Registers a shorter alias for a role tag.

  • Key: The alias (e.g., mr).

  • Value: The full role tag it points to (e.g., my-role).

Now you can run chaos apply mr instead of chaos apply my-role.

chaos.keys

Registers the configuration keys that your role uses. This allows chaos init chobolo to automatically include them in the generated template.

  • Key: The name of the role tag (e.g., my-role).

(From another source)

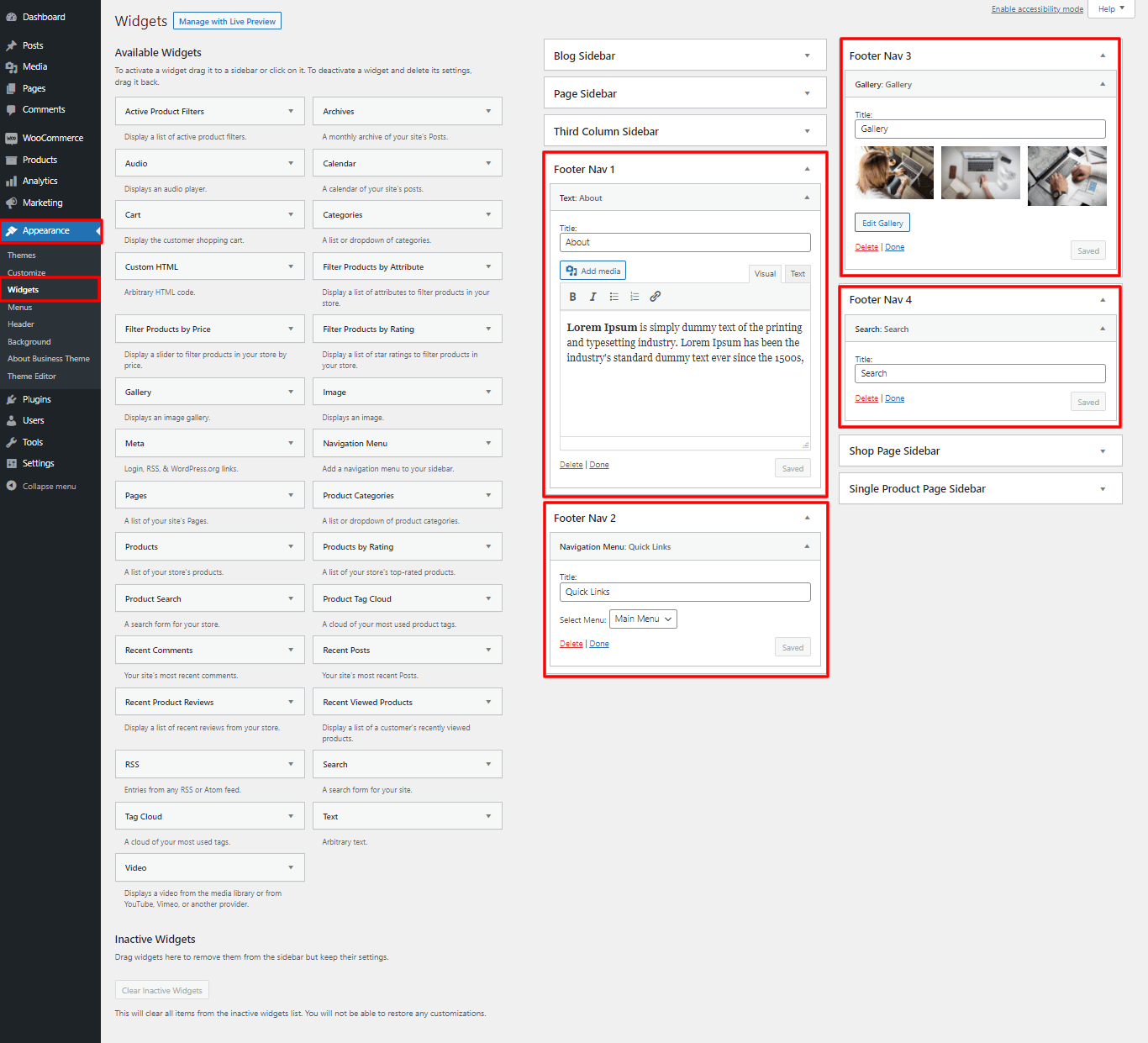
Task: Click the first gallery thumbnail image
Action: click(x=894, y=173)
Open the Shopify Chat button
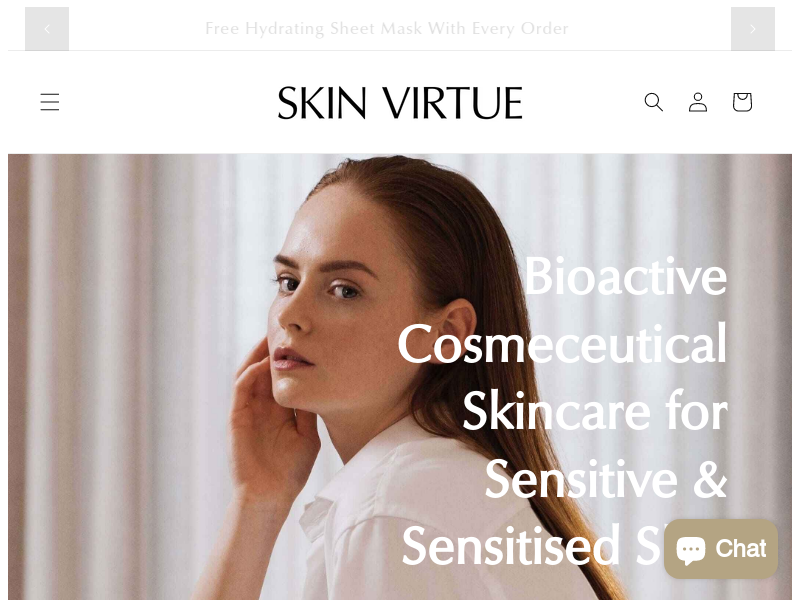Screen dimensions: 800x600 721,549
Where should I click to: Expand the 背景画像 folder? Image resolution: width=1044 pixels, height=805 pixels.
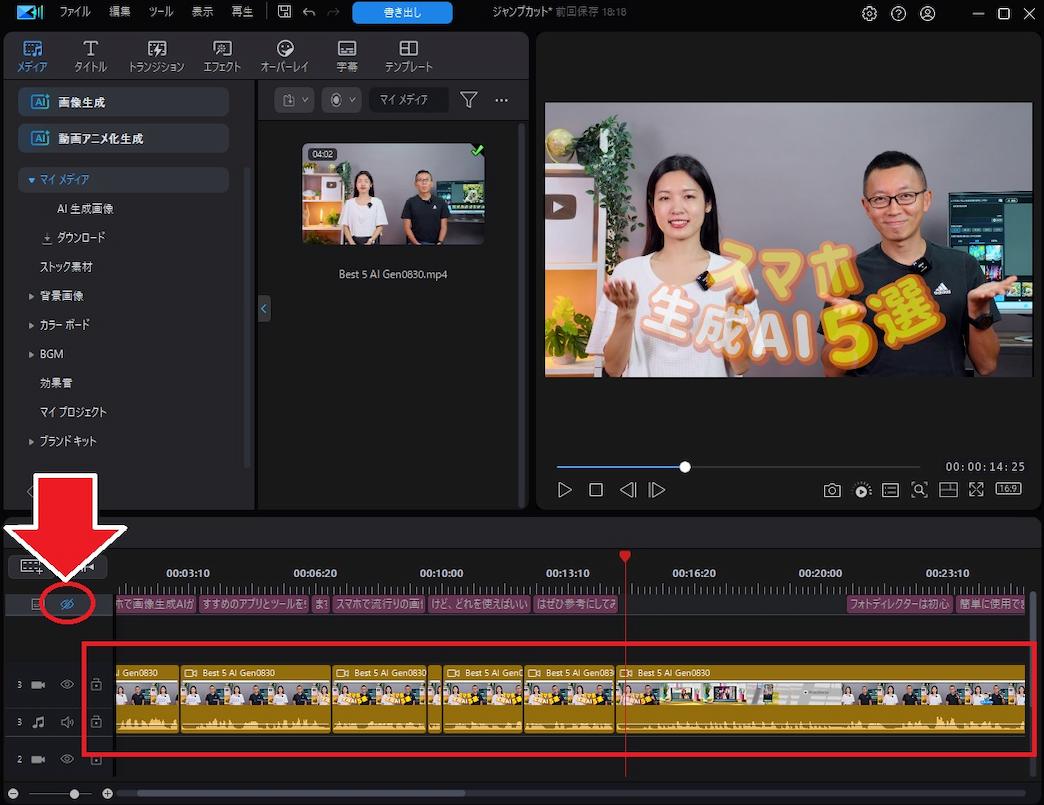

  • Value: A string pointing to a Python object (usually a list of dictionaries) in the format path.to.module:object_name.

Example roles.py:

# ... (imports and my_role_function)

# This is the object that will be exposed to `chaos init chobolo`
my_role_keys = [{
    'my_role_dirs': [
        '/tmp/dir1',
        '/tmp/dir2',
    ]
}]

chaos.providers

Registers a new secret provider. This is a more advanced topic that requires implementing a class that inherits from the base Provider class. See Plugin Providers for examples.

chaos.boats

Registers a new boat for use with chaos apply --fleet. This is an advanced topic for managing fleets of hosts. See Boat Plugins for more details.